イーロン・マスクの一つのツイートが、小型株「Signal Advance」の株価を一時的に急騰させた。しかし、この銘柄はマスクが推奨した暗号化メッセージアプリ「Signal」とは全く無関係であり、投資家の間で混乱が生じている。この事象は、ソーシャルメディア上での有名人の発言が株式市場に与える影響の大きさと、それに伴うリスクを浮き彫りにした。
発端はマスクの「Signal」推奨ツイート
1月7日、イーロン・マスクは自身のTwitterアカウントで「Signal」という暗号化メッセージアプリを推奨するツイートを投稿。このツイートは瞬く間に拡散され、多くの投資家が「Signal」関連銘柄を探し始めた。その結果、同名の「Signal Advance」という小型株に買いが殺到し、株価は一時約1000%上昇。

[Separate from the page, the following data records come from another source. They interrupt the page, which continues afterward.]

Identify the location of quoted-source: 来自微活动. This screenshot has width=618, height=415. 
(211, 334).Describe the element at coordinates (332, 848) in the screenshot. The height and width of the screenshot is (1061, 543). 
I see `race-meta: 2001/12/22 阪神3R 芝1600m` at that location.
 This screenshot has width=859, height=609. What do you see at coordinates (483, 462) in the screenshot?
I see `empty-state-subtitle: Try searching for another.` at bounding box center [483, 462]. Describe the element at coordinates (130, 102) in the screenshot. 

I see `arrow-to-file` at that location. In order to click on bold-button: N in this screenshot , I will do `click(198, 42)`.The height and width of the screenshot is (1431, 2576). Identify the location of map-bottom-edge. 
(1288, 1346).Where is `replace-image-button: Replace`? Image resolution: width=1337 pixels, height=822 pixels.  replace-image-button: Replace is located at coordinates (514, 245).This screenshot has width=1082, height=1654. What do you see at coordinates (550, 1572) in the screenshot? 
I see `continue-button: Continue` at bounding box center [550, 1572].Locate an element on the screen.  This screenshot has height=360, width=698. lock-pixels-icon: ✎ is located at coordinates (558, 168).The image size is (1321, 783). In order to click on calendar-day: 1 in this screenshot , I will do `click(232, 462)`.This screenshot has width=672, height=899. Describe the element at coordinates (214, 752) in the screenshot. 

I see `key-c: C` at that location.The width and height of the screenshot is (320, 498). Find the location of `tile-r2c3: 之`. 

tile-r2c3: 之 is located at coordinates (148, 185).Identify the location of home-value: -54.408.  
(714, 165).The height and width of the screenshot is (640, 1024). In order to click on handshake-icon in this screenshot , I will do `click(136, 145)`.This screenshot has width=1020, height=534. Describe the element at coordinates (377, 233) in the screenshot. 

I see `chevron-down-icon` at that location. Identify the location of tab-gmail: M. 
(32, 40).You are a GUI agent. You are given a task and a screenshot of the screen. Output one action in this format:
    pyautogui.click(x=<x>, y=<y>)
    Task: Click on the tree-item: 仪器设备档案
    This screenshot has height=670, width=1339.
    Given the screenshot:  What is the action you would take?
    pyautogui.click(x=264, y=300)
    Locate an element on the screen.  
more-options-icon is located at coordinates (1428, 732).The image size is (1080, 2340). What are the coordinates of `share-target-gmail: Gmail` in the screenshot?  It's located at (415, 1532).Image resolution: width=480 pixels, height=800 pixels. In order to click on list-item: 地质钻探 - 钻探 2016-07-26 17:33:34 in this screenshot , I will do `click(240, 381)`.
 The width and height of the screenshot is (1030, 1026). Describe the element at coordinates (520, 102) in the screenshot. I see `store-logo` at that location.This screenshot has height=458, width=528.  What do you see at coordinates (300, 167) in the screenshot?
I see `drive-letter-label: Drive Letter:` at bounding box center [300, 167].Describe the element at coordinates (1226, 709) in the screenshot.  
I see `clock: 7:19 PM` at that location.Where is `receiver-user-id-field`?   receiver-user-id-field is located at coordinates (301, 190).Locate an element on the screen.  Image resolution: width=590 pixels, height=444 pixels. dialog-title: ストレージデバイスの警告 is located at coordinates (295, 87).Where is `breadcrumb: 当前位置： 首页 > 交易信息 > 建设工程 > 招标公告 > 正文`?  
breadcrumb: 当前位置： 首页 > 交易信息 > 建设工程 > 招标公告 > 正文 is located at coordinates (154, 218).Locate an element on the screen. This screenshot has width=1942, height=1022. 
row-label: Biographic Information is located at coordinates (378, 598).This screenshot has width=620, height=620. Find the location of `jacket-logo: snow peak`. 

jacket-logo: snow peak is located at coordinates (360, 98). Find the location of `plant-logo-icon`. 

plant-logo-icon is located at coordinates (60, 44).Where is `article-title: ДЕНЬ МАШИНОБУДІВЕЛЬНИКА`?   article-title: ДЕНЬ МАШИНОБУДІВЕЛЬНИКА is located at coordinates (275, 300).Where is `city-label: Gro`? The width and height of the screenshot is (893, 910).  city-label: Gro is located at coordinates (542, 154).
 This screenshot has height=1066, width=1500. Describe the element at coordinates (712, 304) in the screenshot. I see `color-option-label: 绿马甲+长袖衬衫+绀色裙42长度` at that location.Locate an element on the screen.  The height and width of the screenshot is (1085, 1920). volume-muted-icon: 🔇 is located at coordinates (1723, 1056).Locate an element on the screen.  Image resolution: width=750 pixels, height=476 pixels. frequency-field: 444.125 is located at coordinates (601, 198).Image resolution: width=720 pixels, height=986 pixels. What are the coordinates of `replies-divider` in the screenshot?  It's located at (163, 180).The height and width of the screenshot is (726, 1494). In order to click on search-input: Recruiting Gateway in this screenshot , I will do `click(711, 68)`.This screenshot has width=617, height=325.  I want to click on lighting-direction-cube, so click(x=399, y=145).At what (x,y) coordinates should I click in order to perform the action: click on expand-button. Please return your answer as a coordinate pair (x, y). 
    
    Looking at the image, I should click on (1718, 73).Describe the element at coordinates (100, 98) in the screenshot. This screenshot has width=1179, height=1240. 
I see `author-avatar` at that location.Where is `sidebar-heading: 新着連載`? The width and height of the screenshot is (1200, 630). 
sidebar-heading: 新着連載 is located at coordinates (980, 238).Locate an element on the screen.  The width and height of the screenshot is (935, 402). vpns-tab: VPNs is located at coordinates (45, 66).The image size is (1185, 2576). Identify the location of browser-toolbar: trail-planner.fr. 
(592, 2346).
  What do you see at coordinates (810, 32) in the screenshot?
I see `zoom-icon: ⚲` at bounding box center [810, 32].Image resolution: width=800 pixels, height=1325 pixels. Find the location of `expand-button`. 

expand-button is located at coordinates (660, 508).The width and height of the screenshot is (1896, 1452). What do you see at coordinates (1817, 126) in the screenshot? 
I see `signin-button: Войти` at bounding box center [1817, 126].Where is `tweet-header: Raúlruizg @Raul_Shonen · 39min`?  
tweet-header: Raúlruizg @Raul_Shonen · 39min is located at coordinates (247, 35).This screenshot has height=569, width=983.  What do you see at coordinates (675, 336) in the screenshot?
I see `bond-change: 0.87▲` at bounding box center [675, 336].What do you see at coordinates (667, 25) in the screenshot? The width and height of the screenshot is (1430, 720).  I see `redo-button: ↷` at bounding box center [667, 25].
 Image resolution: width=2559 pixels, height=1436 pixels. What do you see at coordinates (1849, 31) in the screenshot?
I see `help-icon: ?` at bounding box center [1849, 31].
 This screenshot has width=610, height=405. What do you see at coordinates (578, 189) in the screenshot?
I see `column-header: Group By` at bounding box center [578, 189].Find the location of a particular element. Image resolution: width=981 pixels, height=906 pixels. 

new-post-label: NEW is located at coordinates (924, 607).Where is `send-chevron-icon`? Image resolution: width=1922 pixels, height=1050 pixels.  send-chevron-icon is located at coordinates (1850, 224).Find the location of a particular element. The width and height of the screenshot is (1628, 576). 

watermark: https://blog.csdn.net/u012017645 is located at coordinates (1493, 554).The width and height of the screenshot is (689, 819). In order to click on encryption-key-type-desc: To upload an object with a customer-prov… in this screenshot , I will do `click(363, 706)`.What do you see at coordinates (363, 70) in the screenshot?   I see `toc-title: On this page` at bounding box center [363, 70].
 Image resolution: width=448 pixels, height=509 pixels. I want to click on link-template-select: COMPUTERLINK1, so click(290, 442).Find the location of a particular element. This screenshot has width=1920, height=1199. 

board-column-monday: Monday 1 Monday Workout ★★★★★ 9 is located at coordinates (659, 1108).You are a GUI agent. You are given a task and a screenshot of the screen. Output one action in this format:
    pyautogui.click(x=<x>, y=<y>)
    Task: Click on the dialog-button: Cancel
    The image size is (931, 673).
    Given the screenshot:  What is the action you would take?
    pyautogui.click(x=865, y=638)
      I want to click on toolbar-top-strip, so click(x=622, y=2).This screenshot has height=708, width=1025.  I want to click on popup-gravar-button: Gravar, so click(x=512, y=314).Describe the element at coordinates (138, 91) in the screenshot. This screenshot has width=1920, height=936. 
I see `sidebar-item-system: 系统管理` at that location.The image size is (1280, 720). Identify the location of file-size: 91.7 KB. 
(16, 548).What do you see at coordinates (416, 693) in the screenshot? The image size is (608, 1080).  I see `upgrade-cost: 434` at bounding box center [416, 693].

しかし、Signal Advanceは医療機器関連企業であり、暗号アプリとは一切関係がない。
混乱の背景と投資家への影響
Signal Advanceの株価はその後急落したものの、多くの投資家が高値で掴んでしまった可能性がある。証券アナリストの田中一郎氏は「マスクのツイートは強力な影響力を持つが、投資判断の根拠としては極めて不確実だ。十分な調査なしに飛びつくのは危険」と警鐘を鳴らす。また、このようなケースでは、インサイダー取引や市場操作の懸念も指摘される。
ソーシャルメディアと株式市場の新たな関係
近年、有名人やインフルエンサーの投稿で株価が乱高下する事例が増えている。特にマスクは過去にもツイートでビットコインやドージコインの価格を動かしてきた。今回の「Signal Advance」騒動は、ソーシャルメディアが市場に与える即時性と影響力を再認識させるものとなった。
専門家は、投資家がこうした情報に振り回されないためには、企業のファンダメンタルズを重視し、複数の情報源を確認する姿勢が重要だと指摘する。また、規制当局もソーシャルメディアを通じた市場操作の監視を強化する必要がある。